Georgia Singleton Woods Bagot

Q&ADR: Woods Bagot’s Georgia Singleton

Aug 7, 2018
  • Article by Natalie Mortimer

ADR catches up with global director and education sector leader at Woods Bagot, Georgia Singleton, to find out the biggest challenges that architects are facing and how the design of educational institutions is evolving.

What does a ‘typical’ day look like in your role as global leader of Science and Education?

The only consistency is that every day is a little bit different. At the moment I’m spending the majority of my time in our Sydney studio because of the sheer amount of significant science and education projects on the go on the east coast of NSW. There’s also a fair amount of travel – next fortnight will see me visit Melbourne and Perth, and next month I’m in our San Francisco and London studios.

It’s an exciting time to be working in these sectors because we’re experiencing a demand for spaces that mix disciplines and require us to draw on on our expertise designing all kinds of buildings. Educational projects can draw on influences from hospitality design, science research facilities are inspired by flexible workplace environments and so on. It’s almost impossible to have a ‘typical’ day anymore because there are no typical projects.

How is the design of educational institutions evolving? What themes/trends are you seeing and what do you view as a possible future for education design?

Interdisciplinary projects are on the rise and so is the demand for agile buildings. Educational institutions are evolving towards sites that are not traditionally delineated and want adaptability rather than being specific to one course or subject. We’re seeing new typologies where social or retail spaces mix into one or become vertical layers, allowing students to work around the campus or offsite because they are not restricted to having an appropriate workspace in only one building.

Projects like Melbourne Innovation Precinct – with ‘super’ facilities where University of Melbourne staff and students, researchers, local and international businesses and start-up companies will connect and collaborate – are the future because they become hubs of 24-hour activity that blur the lines between previously denoted typologies of science, education and lifestyle. There are also more research-led teaching buildings. United by the need for access to high-level and expensive technology – such as SHAMRI 2’s Proton Therapy Unit (Adelaide) – these spaces put research on display. We’re finding that more and more that clients are asking us for concepts using research facilities and technology as a starting point.

An aspect of your role that you are particularly interested in is understanding how the workplace environment can affect the behaviours of researchers and practitioners in a health setting: what kind of insights have you garnered in this area and how does this impact the way you now design spaces?

Playfulness is important in any research environment but it has yet to be included in any brief I’ve received. It’s important to break down the rigid working environments of a traditional science setting and begin to give them more of a studio-like feel. Designing adaptive spaces where objects can be easily moved around according to changing needs, or ensuring a building is permeable rather than too thick and closed can unlock boundaries and allow for a more creative, inspirational environment.

Permeable workplaces connect researchers and practitioners to the outside world, creating access to nature and increasing mood and productivity. Biophilic designs that draw on the known benefits of being in nature and bringing daylight, plants, water and natural materials into the workplace have a big impact on wellbeing and influence the way we design spaces today.

(Extracted data entries)
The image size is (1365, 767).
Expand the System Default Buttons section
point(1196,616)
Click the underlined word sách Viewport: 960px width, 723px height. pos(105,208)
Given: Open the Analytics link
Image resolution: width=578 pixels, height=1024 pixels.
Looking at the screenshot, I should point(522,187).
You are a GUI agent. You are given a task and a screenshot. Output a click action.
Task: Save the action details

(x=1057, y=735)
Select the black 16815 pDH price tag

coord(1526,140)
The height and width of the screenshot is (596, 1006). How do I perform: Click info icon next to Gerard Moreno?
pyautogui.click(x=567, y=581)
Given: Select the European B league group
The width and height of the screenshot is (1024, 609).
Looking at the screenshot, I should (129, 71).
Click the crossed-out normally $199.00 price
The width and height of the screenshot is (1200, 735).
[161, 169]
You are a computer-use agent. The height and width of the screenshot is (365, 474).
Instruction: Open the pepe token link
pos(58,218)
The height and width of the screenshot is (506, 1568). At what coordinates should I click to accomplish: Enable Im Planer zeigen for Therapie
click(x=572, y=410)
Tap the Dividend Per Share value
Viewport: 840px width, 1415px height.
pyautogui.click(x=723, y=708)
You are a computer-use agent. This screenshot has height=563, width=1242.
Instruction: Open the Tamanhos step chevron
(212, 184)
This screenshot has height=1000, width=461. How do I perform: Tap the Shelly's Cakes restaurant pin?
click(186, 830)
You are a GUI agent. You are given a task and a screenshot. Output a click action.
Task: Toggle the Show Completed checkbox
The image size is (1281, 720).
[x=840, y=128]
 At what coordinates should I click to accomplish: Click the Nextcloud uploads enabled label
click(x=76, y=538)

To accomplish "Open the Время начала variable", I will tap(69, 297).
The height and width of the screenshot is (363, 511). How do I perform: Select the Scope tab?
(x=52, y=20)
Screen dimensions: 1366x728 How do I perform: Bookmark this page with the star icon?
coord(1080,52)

▸ **EXERCISE INSTRUCTIONS**
1. Please edit the stretch of the Georgia Singleton interview from "The only consistency" through "no typical projects.", and replace "fortnight" with "week".
2. In the Georgia Singleton interview, what does Singleton say has yet to be included in any brief she has received?

▸ **ANSWER SECTION**
1.
The only consistency is that every day is a little bit different. At the moment I’m spending the majority of my time in our Sydney studio because of the sheer amount of significant science and education projects on the go on the east coast of NSW. There’s also a fair amount of travel – next week will see me visit Melbourne and Perth, and next month I’m in our San Francisco and London studios.

It’s an exciting time to be working in these sectors because we’re experiencing a demand for spaces that mix disciplines and require us to draw on on our expertise designing all kinds of buildings. Educational projects can draw on influences from hospitality design, science research facilities are inspired by flexible workplace environments and so on. It’s almost impossible to have a ‘typical’ day anymore because there are no typical projects.

2. Playfulness.